The Department of Homeland Security (DHS) has also made regulation of AI a focus, and in a memo distributed last week, Homeland Security Secretary Alejandro Mayorkas called for the establishment of an Artificial Intelligence Task Force. The Federal News Network explains that the group would be co-led by Dimitri Kusnezov, under secretary for science and technology, and Eric Hysen, DHS’ chief information officer, and would be just one facet of a multi-dimensional plan for staying ahead of rapid developments in the machine-learning landscape. Mayorkas wrote, “DHS must address the many ways in which artificial intelligence (AI), including revolutionary advances in generative Al, will drastically alter the threat landscape and augment the arsenal of tools we possess to succeed in the face of the threats. We must also ensure that our use of Al is rigorously tested to avoid bias and disparate impact, and is clearly explainable to the people we serve.”
US lawmakers focus on protecting kids on the net.
A legislative proposal was introduced in the US Senate yesterday called the Protecting Kids on Social Media Act, a bipartisan measure that would restrict children under the age of thirteen from creating accounts on social media platforms. Users between thirteen and seventeen would need parental consent. As well, the law would limit the platforms’ tactics for attracting minors under seventeen, and the Department of Commerce would oversee a government-run program to verify user ages. As Wired notes, the measure would give the government unprecedented control over what minors do on the net, and some skeptics liken the proposal to Tipper Gore’s attempts to regulate what music people could listen to in the ‘80s.
The measure’s sponsors, of course, disagree with that analogy.

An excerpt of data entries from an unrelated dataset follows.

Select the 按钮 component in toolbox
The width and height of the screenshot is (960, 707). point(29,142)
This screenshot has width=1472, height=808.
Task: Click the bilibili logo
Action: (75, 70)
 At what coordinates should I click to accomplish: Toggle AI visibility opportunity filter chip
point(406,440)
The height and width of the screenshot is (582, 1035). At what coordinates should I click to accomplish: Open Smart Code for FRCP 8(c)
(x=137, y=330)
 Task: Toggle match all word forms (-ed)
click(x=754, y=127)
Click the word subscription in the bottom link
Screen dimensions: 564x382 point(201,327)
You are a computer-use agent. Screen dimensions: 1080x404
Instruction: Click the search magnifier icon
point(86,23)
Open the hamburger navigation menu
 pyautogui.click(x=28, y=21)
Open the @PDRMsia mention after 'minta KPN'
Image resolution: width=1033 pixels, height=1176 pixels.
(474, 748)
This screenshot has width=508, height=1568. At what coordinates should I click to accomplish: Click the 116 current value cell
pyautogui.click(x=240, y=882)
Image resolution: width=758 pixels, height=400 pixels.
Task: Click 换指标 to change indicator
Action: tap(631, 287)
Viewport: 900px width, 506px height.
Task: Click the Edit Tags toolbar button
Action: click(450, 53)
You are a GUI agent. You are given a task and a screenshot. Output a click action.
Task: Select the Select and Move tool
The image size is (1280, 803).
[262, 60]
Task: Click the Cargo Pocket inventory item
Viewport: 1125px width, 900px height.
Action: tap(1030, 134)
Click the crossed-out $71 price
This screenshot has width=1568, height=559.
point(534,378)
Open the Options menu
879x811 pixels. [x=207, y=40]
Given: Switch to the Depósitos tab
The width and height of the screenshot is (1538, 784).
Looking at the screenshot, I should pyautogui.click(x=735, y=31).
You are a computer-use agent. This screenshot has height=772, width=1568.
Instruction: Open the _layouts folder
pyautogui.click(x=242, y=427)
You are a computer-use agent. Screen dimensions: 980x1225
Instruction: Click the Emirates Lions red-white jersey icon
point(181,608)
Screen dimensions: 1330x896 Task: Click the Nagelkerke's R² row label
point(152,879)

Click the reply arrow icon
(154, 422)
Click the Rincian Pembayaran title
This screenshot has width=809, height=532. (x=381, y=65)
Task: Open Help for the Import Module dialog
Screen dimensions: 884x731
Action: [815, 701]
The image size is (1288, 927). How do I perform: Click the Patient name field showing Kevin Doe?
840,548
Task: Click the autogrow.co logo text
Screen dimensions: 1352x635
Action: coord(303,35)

Connecticut Democrat Senator Chris Murphy stated, “Let’s be clear, this bill is completely content neutral. All it says is that you cannot build a purposefully addictive program that leads especially vulnerable children down deep, deep dark rabbit holes.” Senator Katie Britt, an Alabama Republican and parent, added, “Bringing the issues that we talk about as parents in the home, with our friends, we watch unfold before us in our schools and our communities, that's what we're here to do, is to bring that voice, the voice of parents. Lead sponsor Brian Schatz says social media companies' current efforts to keep kids off their platforms are not working. “There’s no free speech right to be jammed with an algorithm that makes you upset, and these algorithms are making us increasingly polarized and disparaging and depressed and angry at each other.” Schatz stated. “And it’s bad enough that it’s happening to all of us adults, the least we can do is protect our kids.”
The new measure isn’t the only one focused on children on the internet. Last week two bipartisan senators reintroduced the Eliminating Abusive and Rampant Neglect of Interactive Technologies Act (EARN IT) Act, which would remove Section 230 protections for sites that publish online child sexual exploitation content, and the Kids' Online Safety Act, or KOSA, aims to update current statutes meant to protect children’s online activities.